He is currently a British Academy Postdoctoral Fellow at the Department of Sociology, University of Cambridge and a Research Fellow in Sociology at Murray Edwards College, University of Cambridge. He is also the Review Editor for the International Journal of Politics, Culture and Society.
His current British Academy-funded postdoctoral project, ‘The survival and reproduction of historical revisionism in Japanese public discourse: 1996-present’, investigates how ‘historical revisionism’ – claims that deny or underplay Japanese wartime atrocities – has become a dominant strand of Japanese right-wing nationalism since the mid-1990s. Synthesising perspectives from sociology of knowledge, political sociology, and memory studies, this project seeks to explain why and how academically discredited historical claims circulate in public discourse. Using social network analysis, he has built an original database that maps out the complex ties between right-wing public intellectuals, religious organisations, political parties, and activist groups inside and outside Japan.

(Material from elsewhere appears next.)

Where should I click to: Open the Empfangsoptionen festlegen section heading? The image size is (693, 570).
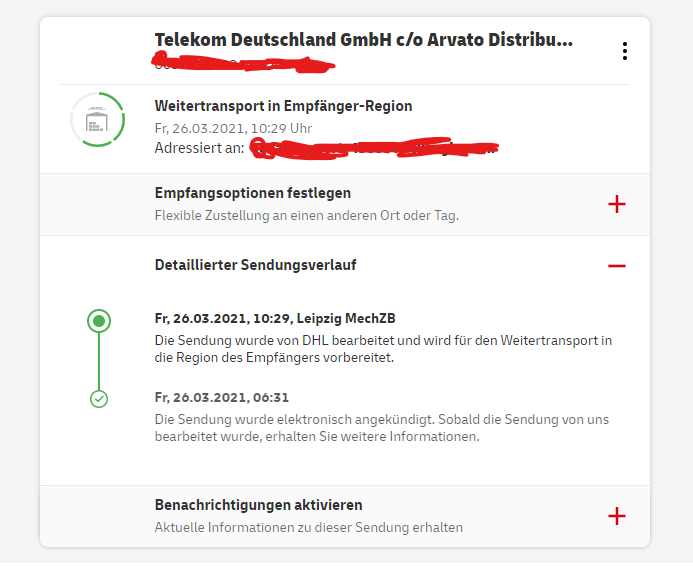tap(253, 193)
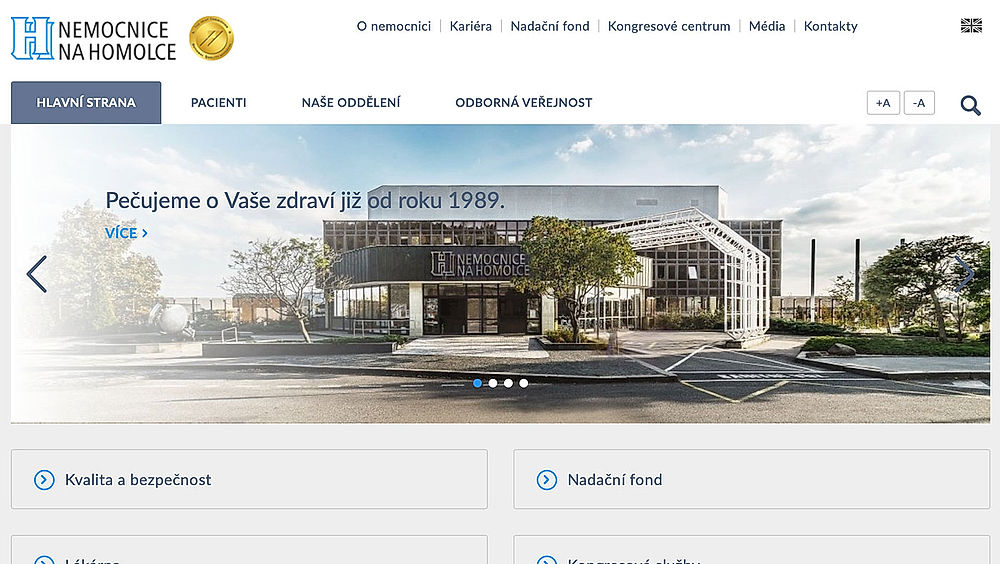Open the Pacienti main menu tab
Viewport: 1000px width, 564px height.
click(x=219, y=103)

He has also recently completed the manuscript for his first academic monograph, titled Remembering Religious Terrorism: the Aum Affair in Japanese Collective Memory, which is currently under review by the University of Hawai'i Press. The Aum Affair was a series of crimes committed by new religious movement Aum Shinrikyō (abbreviated as ‘Aum’) between 1988 and 1995, which culminated in the gassing of the Tokyo subway using sarin in March 1995. This book reconstructs the long-term impacts of Aum’s religious terrorism on contemporary Japanese culture. It traces the struggles between actors over the representation and commemoration of the Aum Affair from 1994 – the year of Aum’s first terrorist attack – to the present. Using original data gathered from interviews, participant observation, and media reports, this volume examines how the meanings of the Aum Affair have been fiercely contested by various stakeholders, including the state, mass media, public intellectuals, victims, and former members. The Aum Affair sparked debates over questions of the validity of “brainwashing”, individual responsibility of culprits, and the validity of the death penalty, many of which continue today. Arguing that commemoration of violence can divide society as much as it can heal, this study demonstrates that whilst confronting horrific acts of violence require moral condemnation, the entrenchment of categories of “good vs. evil” and “victims vs. perpetrators” can hinder reconciliation.
More broadly, he researches and teaches in areas of social theory, sociology of culture/cultural sociology, memory studies, Japanese politics, sociology of religion (particularly minority religions in Japan and around the world).